A. Multiple choice questions:

1. A diode __________________________________. 

(a) Is the simplest of semiconductor devices. 

(b) Has characteristics that closely match those of a simple switch. 

(c) Is a two-terminal device. 

(d) All of the above. 

Ans: (d) All of the above. 

2. Which of the following is a semiconductor material? 

(a) Silicon. 

(b) Germanium.

(c) Both (a) and B. 

(d) None of the above.

Ans: (c) Both (a) and B.

3. An LED emits light when it is connected in ___________. 

(a) Forward biased. 

(b) Reverse biased. 

(c) Unbiased. 

(d) None of the above. 

Ans: (a) Forward biased.

4. Which of the following is a two-terminal semiconductor device? 

(a) Diode. 

(b) Triode. 

(c) Transistor.

(d) Integrated Circuit. 

Ans: (a) Diode.

5. Resistance of variable resistors can be changed, and hence, they are called _______________. 

(a) Rheostat. 

(b) Fixed resistor.

(c) Variable resistor.

(d) None of the above.

Ans: (c) Variable resistor.

6. ______________ consists of a coil or wire loop. 

(a) Inductor. 

(b) Capacitor. 

(c) Resistor. 

(d) Diode. 

Ans: (a) Inductor.

7. A three-terminal semiconductor device is ______________. 

(a) Diode. 

(b) Transistor. 

(c) IC. 

(d) All of the above. 

Ans: (b) Transistor.

8. Different colours emitted by an LED is because of ___________________. 

(a) Applied voltage. 

(b) Forward or reverse bias. 

(c) Different compound formation. 

(d) Power supply. 

Ans: (c) Different compound formation.

9. An LED requires ______________ supply. 

(a) AC. 

(b) DC. 

(c) AC or DC. 

(d) Non-linear supply.

Ans: (b) DC.

10. Transformer is used to ________________. 

(a) Step up the voltage. 

(b) Step down the voltage. 

(c) Both (a) and (b).

(d) Non-linear supply. 

Ans: (c) Both (a) and (b).

11. A transformer works on _____________________. 

(a) AC. 

(b) DC. 

(c) Both AC and DC. 

(d) None of the above.

Ans: (a) AC.

12. A transistor has _____________ layers and ____________ junctions. 

(a) Two, three. 

(b) Three, two. 

(c) Three, three. 

(d) Two, two. 

Ans: (b) Three, two.

13. A diode is in forward bias condition when ______________. 
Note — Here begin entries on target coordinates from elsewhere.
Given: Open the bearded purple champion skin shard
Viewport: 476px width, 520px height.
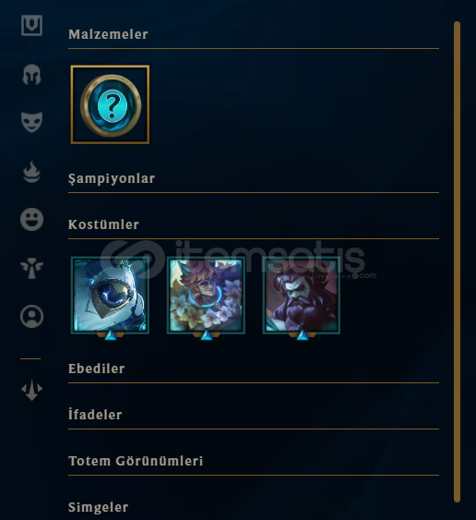Looking at the screenshot, I should 302,296.
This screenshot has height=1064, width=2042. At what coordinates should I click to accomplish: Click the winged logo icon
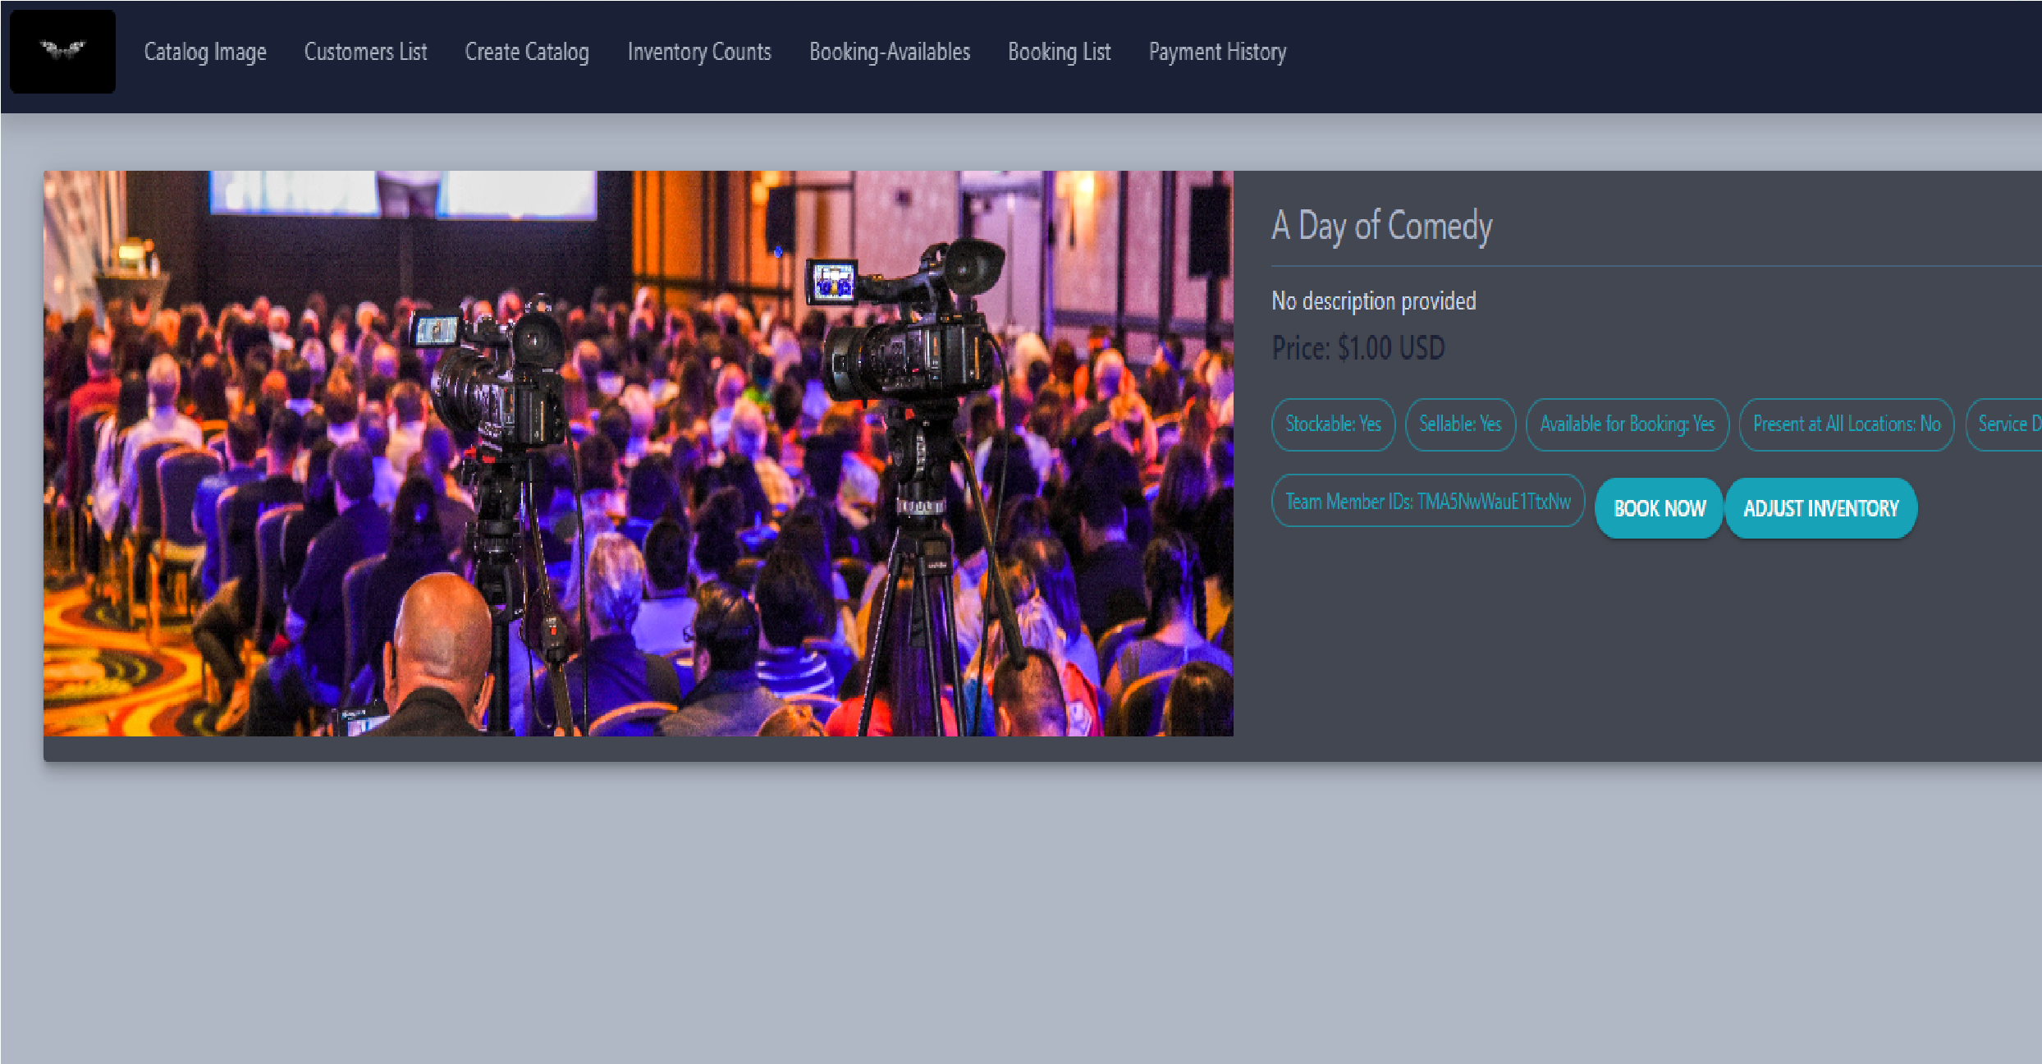point(62,51)
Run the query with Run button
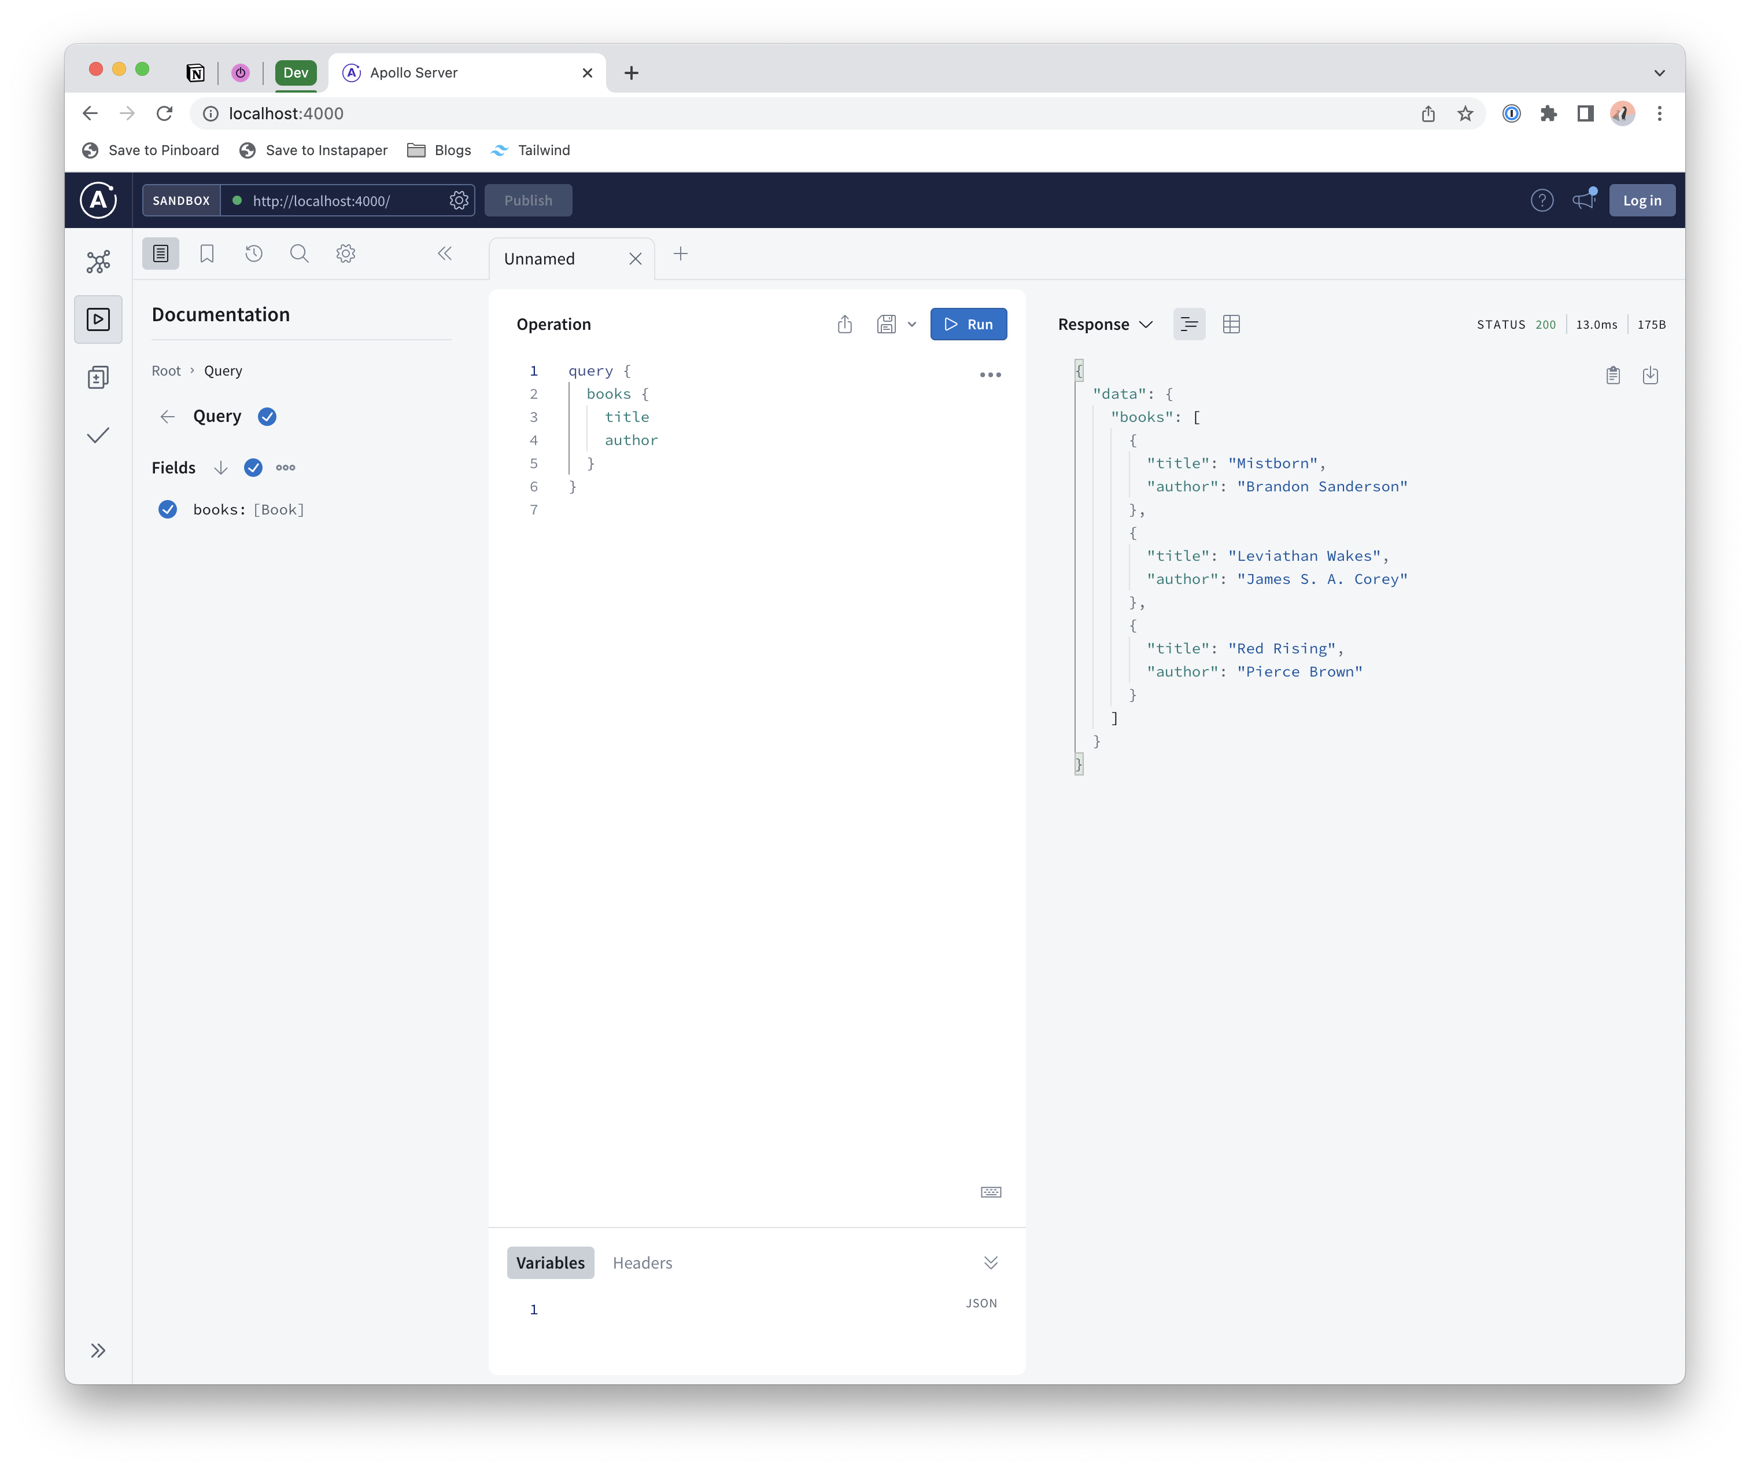 point(968,324)
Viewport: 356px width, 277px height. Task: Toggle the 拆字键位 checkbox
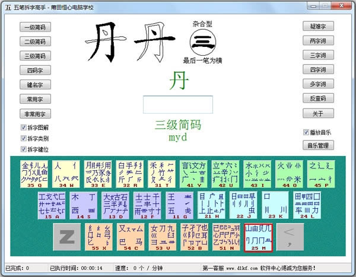click(x=23, y=149)
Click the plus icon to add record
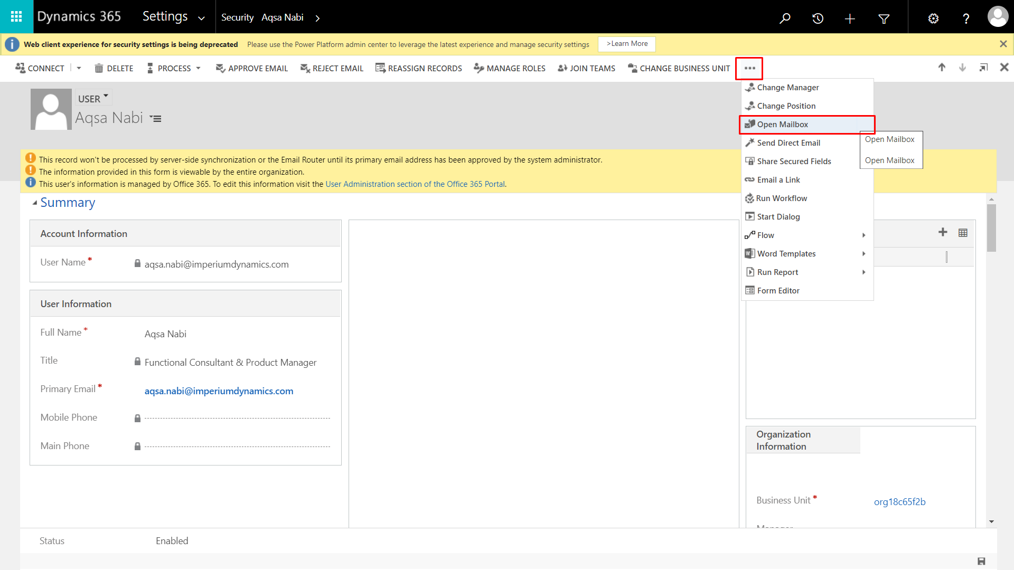Image resolution: width=1014 pixels, height=570 pixels. (943, 232)
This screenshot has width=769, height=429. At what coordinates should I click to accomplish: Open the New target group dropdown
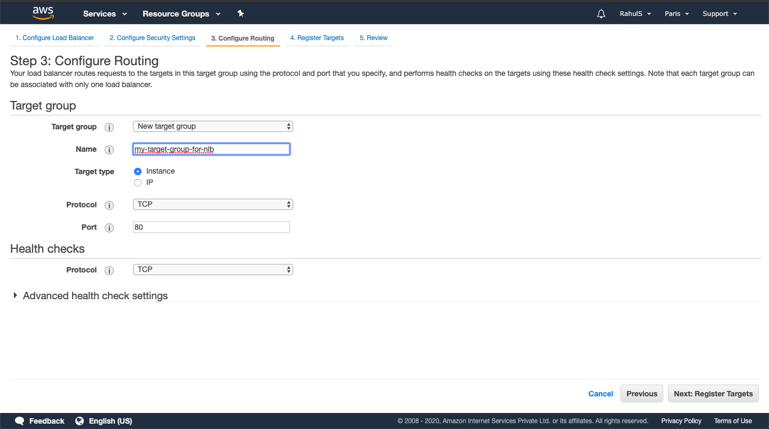(213, 126)
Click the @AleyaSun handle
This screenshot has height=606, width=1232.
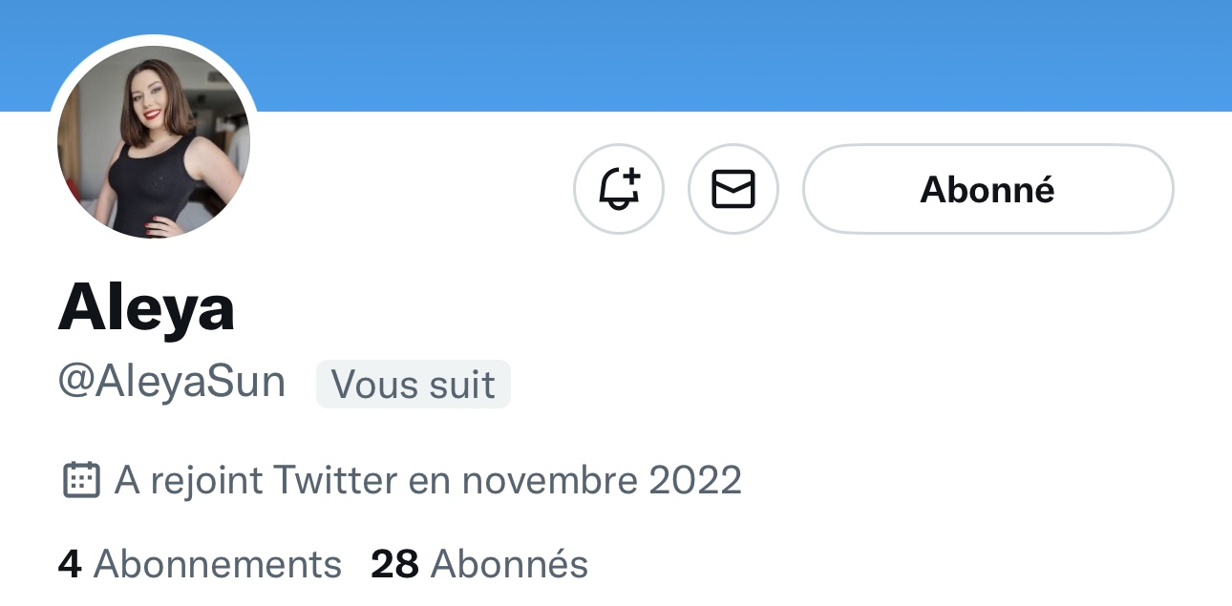click(x=172, y=383)
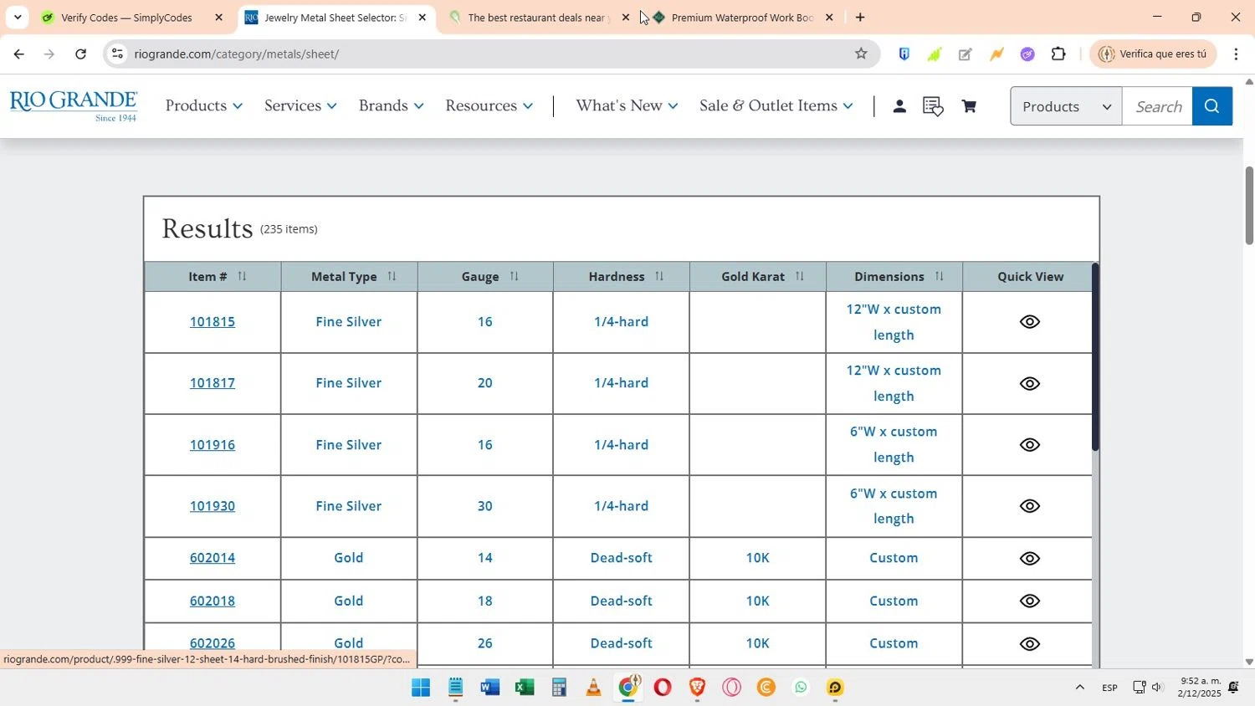Click inside the site search field
Image resolution: width=1255 pixels, height=706 pixels.
coord(1157,106)
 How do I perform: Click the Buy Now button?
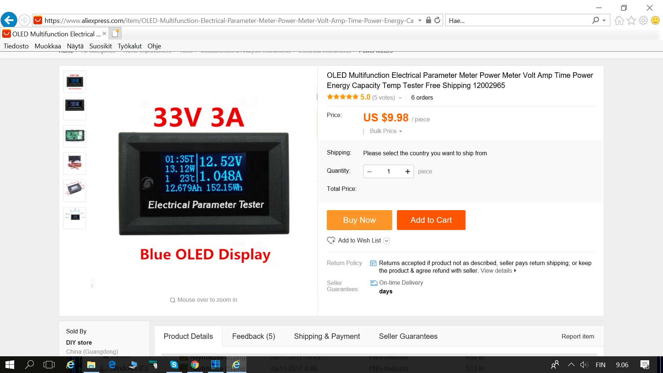pos(359,220)
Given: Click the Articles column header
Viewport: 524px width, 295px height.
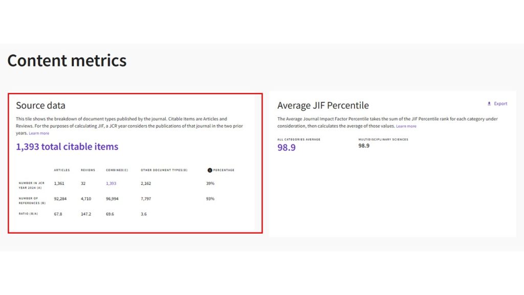Looking at the screenshot, I should click(62, 170).
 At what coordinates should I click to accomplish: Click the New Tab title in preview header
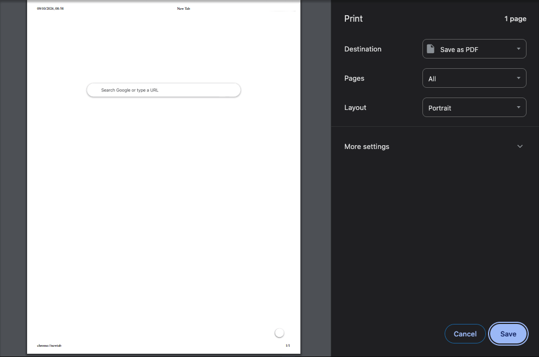tap(183, 9)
(a) Cathode is connected to the positive and anode to negative terminal of a battery. 

(b) Cathode is connected to the negative and anode to positive terminal of a battery. 

(c) No specific polarity is required. 

(d) None of the above. 

Ans: (b) Cathode is connected to the negative and anode to positive terminal of a battery. 

14. A diode is in reverse bias condition when ____________. 

(a) Cathode is connected to the positive and anode is connected to negative terminal of a battery. 

(b) Cathode is connected to the negative and anode to positive terminal of a battery. 

(c) No specific polarity is required. 

(d) None of the above.

Ans: (a) Cathode is connected to the positive and anode is connected to negative terminal of a  battery. 

15. Devices that store energy in the form of electric field are called _________________. 

(a) Capacitors. 

(b) Inductors. 

(c) Resistors. 

(d) Diodes.

Ans: (a) Capacitors.

16. Devices that store energy in the form of a magnetic field are called ________________. 

(a) Capacitors. 

(b) Inductors. 

(c) Resistors. 

(d) Diodes.

Ans: (b) Inductors.

17. Resistance of a material affects the _________________. 

(a) Length.

(b) Temperature.

(c) Thickness. 

(d) All of the above. 

Ans: (d) All of the above.

18. Pentavalent impurities in extrinsic semiconductor have _____________ electrons in their outermost orbit. 

(a) 3 

(b) 5 

(c) 4 

(d) 2 

Ans: (b) 5

19. Trivalent impurities in extrinsic semiconductor have __________ electrons in their outermost orbit. 

(a) 3 

(b) 5 

(c) 4 

(d) 2

Ans: (a) 3 

20. The pure form of semiconductor is called _______________________. 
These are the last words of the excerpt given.